Vielschichtige Thematik.

Fair Pay – als Begriff vielbenutzt und zu übersetzen mit gerechter Bezahlung –, müsste sich an sich sofort umsetzen lassen, denn wer will offensichtlich von unfairer Bezahlung profitieren? Um die Frage zu beantworten, verweist Claudia Voit auf die Vielschichtigkeit der Thematik. Denn bei Einzelprojekten ist das Land nie alleiniger Förderungsgeber. Je nachdem, wo das Projekt angesiedelt ist, gehen die Gemeinden und der Bund mit. Eine Förderzusage beziehe sich selten auf einzelne Posten innerhalb des Finanzplanes. Die Kommissionen hätten in den letzten Jahren verstärkt zu empfehlen versucht, wofür der Betrag aufgewendet wird. Beispielsweise für Honorare. Dann könne es aber passieren, dass die Antragstellerin oder der Antragsteller auf das eigene Honorar verzichtet und damit etwa den Transport bezahlt, damit das Projekt überhaupt verwirklicht werden kann. Ein Projekt abzulehnen, weil man beim Blick in den Finanzplan sieht, dass die Mitwirkenden nicht fair bezahlt werden können, erachtet Voit für diskutierbar, auch wenn damit die Realisierung behindert bzw. verhindert wird und auch wenn das mitunter schmerzt. Zu den im Gespräch erörterten Fakten zählt es auch, dass Antragstellerinnen und Antragsteller das eigene Honorar mitunter gering ansetzen. Erhellend ist auch der Verweis der Kunsthistorikerin darauf, dass Gagen für Musikerinnen und Musiker eine Selbstverständlichkeit sind, dass sie für Künstlerinnen und Künstler, die an der Gestaltung von Ausstellungen ihrer Werke mitgewirkt haben, aber nicht grundsätzlich üblich waren. „In der Vergangenheit wurde oft damit argumentiert, dass eine Ausstellung in einem renommierten Haus den Marktwert einer Künstlerin oder eines Künstlers erhöht und das sei Honorar genug.“ Angesichts der Sachlage, dass es bildende Kunst gibt, die nicht darauf angelegt ist, verkauft zu werden, stelle sich die Frage, wie die Künstlerinnen und Künstler solcher ­Werke ihren Lebensunterhalt generieren.

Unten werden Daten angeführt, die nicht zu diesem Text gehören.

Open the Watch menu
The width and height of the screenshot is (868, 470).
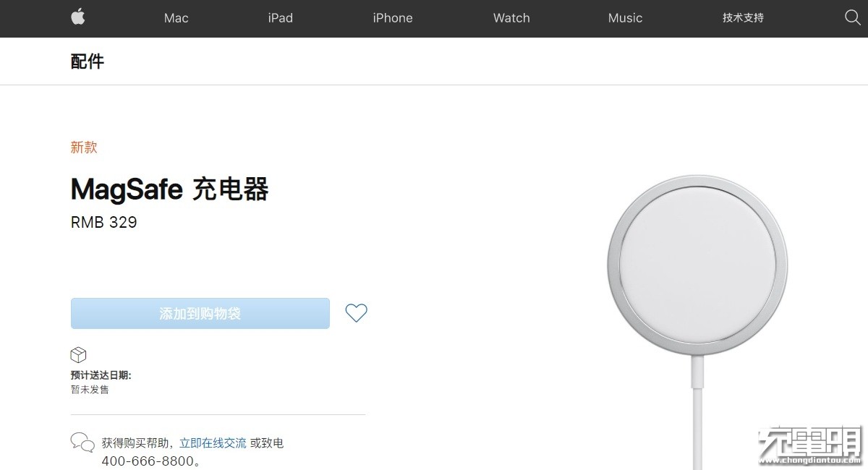[x=511, y=18]
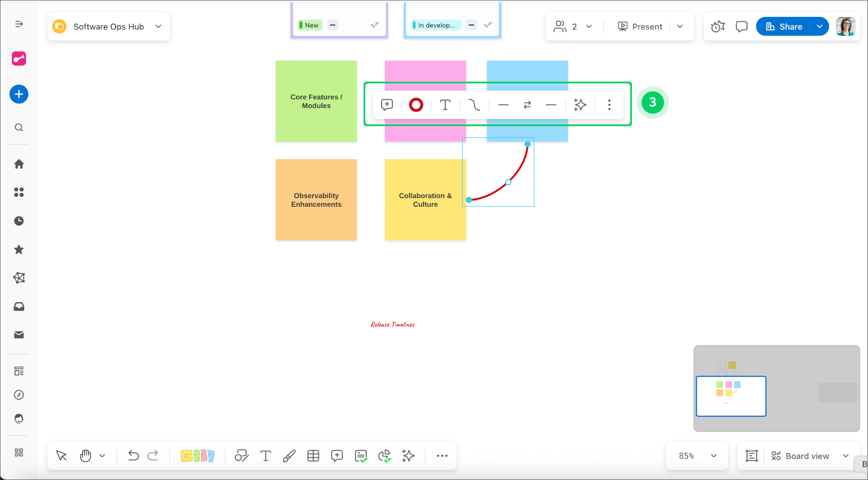Viewport: 868px width, 480px height.
Task: Open the AI sparkle option in connector toolbar
Action: coord(580,105)
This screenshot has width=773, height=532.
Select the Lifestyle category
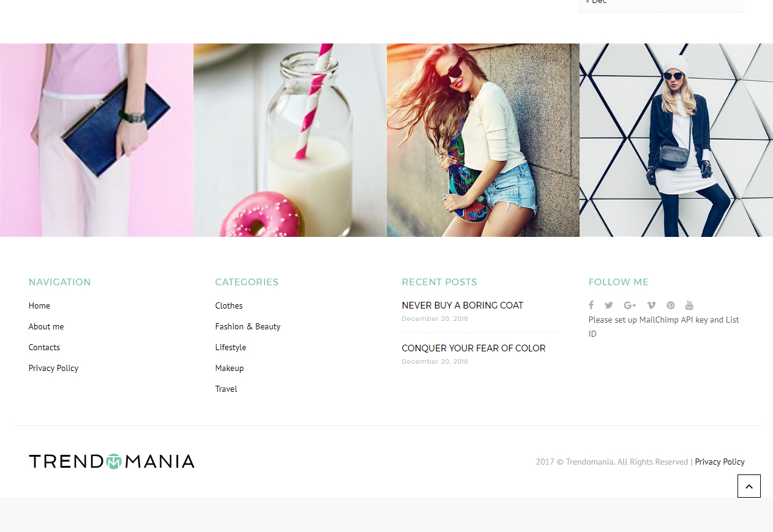coord(231,347)
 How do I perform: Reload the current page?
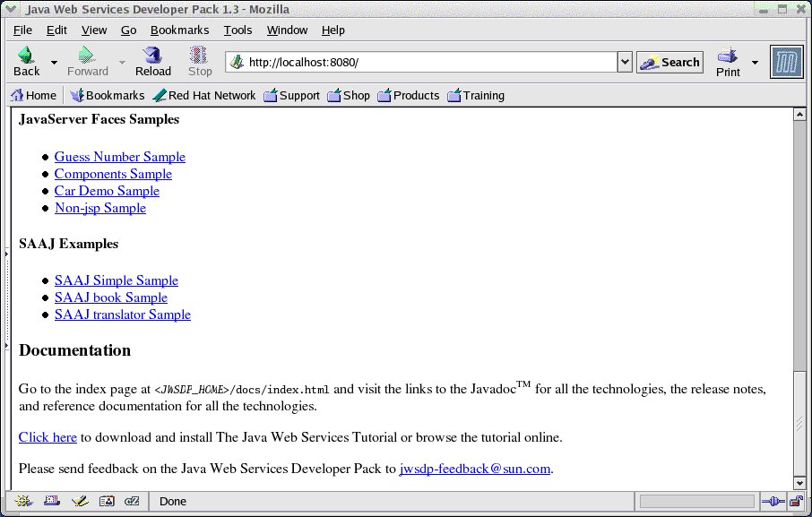[152, 62]
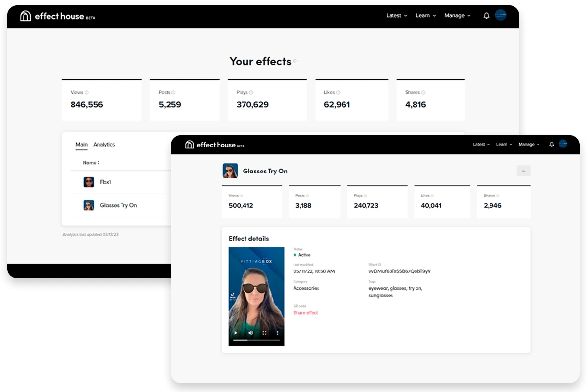This screenshot has height=392, width=588.
Task: Expand the Manage menu on Your effects page
Action: pos(457,16)
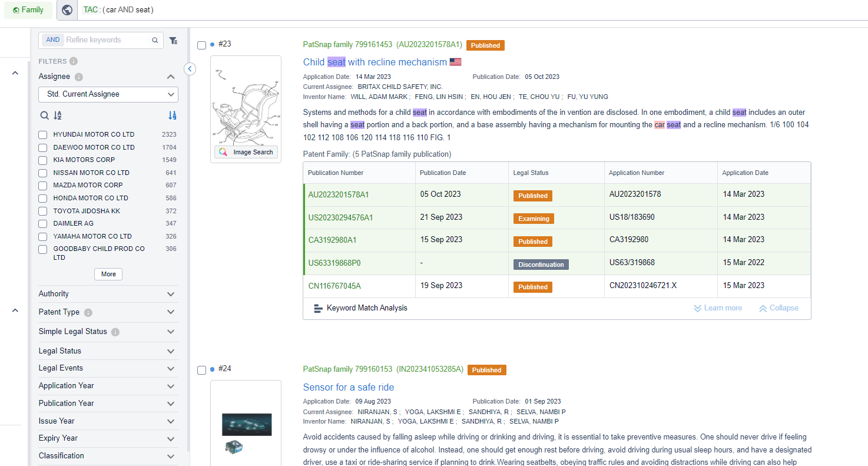Type in the Refine keywords field
Viewport: 868px width, 466px height.
click(106, 40)
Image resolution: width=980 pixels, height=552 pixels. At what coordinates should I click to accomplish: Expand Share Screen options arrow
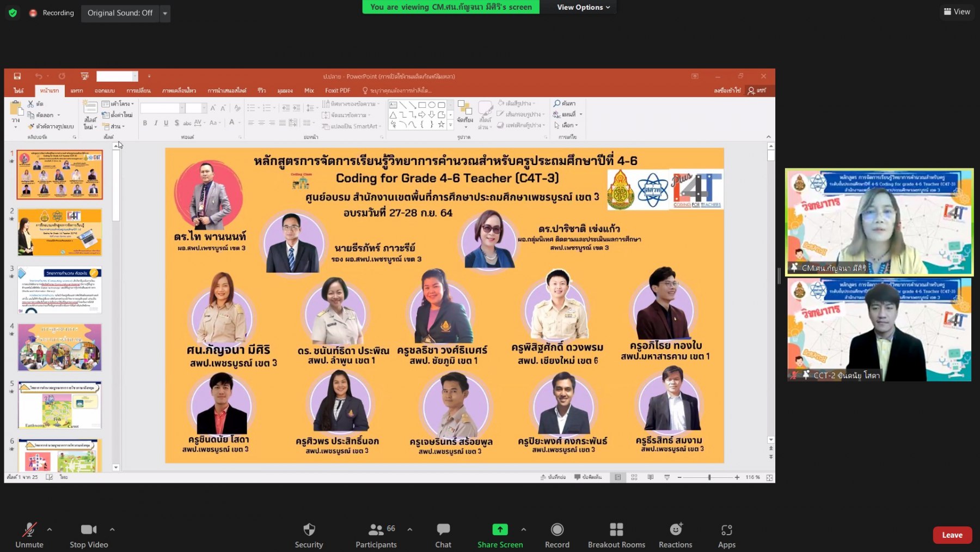[x=523, y=529]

„Es gibt im bildenden Bereich nur eine Handvoll Künstlerinnen und Künstler, die von ihren Arbeiten leben können. Ich sehe einen großen Teil der Verantwortung des Landes auch darin, Bewusstsein für diese Lebensbedingungen zu schaffen.“ Eine wichtige Aufgabe werde es somit sein, sich die erwähnten Förderungskorridore genau anzusehen. Ihre Devise lautet, dass Profis selbstverständlich entsprechend fair zu bezahlen sind und dass es für Aufgaben, die ehrenamtlich übernommen werden können, professionelle Strukturen braucht. So, dass eine ehrenamtliche Aktivität für jene, die sich dafür interessieren, attraktiv sein kann.

Kulturstrategie an der Ziellinie. Die Arbeit von Claudia Voit als Leiterin des Kulturamtes in Lustenau wird berechtigterweise mit dem Programm im DOCK 20 in Verbindung gebracht. Am aus­gebauten Ort der ehemaligen Galerie Hollenstein wird die Begegnung mit zeitgenössischer bildender Kunst oder interdisziplinär ­angelegten Formaten möglich gemacht. Die Werke der Malerin ­Stephanie Hollenstein (1886–1944) lagern in einem Schaudepot, der schriftliche Nachlass ist im Archiv. Sie habe in Lustenau Offenheit erfahren und Freiräume gehabt, erzählt sie. Ihr drittes Projekt neben dem S-MAK und dem DOCK 20 ist die Kulturstrategie in der Marktgemeinde. Sie wird im Sommer finalisiert, Claudia Voit wird sie nicht mehr über die Ziellinie bringen, aber ihre Fähigkeit ist ­darin dokumentiert.